0131 GMT February 19, 2020
With Trump warning of a last chance for “the worst deal ever negotiated”, Britain, France and Germany have been working with US officials to draw up a strategy to improve the Iran nuclear deal in return for Trump keeping the pact alive by renewing US sanctions relief on May 12, a report by Reuters said.
Parallel to those efforts, the three European powers, joined by Italy and the European Union, have initiated discussions with Iran to address regional issues.
Western states express their concerns over Iran’s activities in the region, which they claim they are destabilizing.
Tehran denies this and accuses the United States, Israel and Saudi Arabia of fomenting tensions in the Middle East.

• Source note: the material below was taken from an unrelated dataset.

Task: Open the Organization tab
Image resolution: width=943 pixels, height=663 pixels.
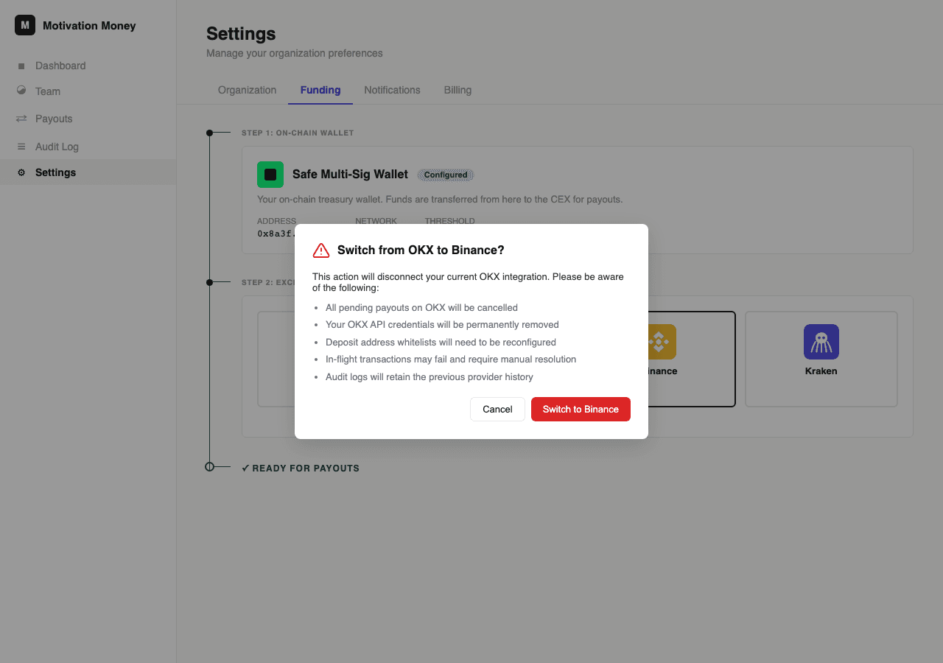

Senior officials held a first meeting on the sidelines of last month’s Munich security conference, focusing on Iran’s role in the Yemen conflict. They are due to meet again in Italy this month, two European diplomats and an Iranian official said. A third European confirmed the Munich meeting.
“The Iranians are pretty co-operative, but having a positive meeting doesn’t mean we’ll see any sort of impact in the real world,” said a senior European diplomat.

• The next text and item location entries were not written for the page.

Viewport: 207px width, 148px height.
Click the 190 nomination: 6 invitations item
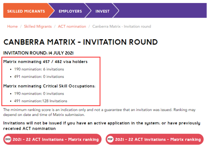[x=39, y=69]
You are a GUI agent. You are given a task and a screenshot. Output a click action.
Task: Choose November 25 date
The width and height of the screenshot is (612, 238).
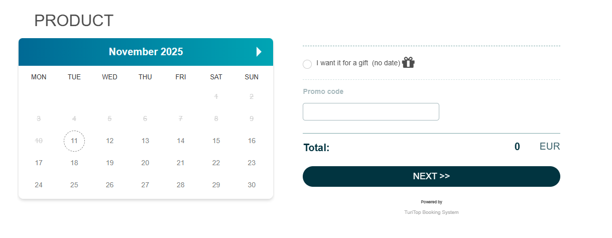point(74,185)
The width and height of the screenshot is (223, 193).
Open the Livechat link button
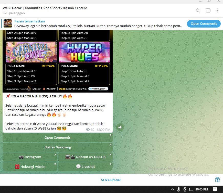(x=85, y=166)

“Most of the gaps can be narrowed with the West ... but it needs goodwill and loads of work,” said a senior Iranian official.
“The West should gain our trust again ... the nuclear deal was not fully implemented, how can we trust them on other issues?”
The European powers, who meet American officials in Berlin on March 15, have stressed to the United States that while they will work on an Iran strategy, including tackling its ballistic missile program, in return Trump must not kill the accord.
“We want to keep the nuclear deal, but we’re telling the Iranians that we have other problems with them. We need to see progress on these issues. Otherwise, because of Trump it will lead to the collapse of the accord,” said a senior French diplomat.
The United States and Saudi Arabia have repeatedly accused Iran of supplying weapons to the Houthis in Yemen, a claim Tehran has consistently denied, however, admitting political support for the movement.
The Houthi movement has been defending Yemen against a bloody Saudi-led military campaign, which was launched in 2015 with the help of the US and the UK to reinstall the country’s former Riyadh-friendly government.
Since 2015, the Saudi-led coalition of mostly Persian Gulf countries, supported by the United States and the United Kingdom, has been carrying out airstrikes against the Houthis at the former Yemeni president Abd Rabbuh Mansur Hadi's request.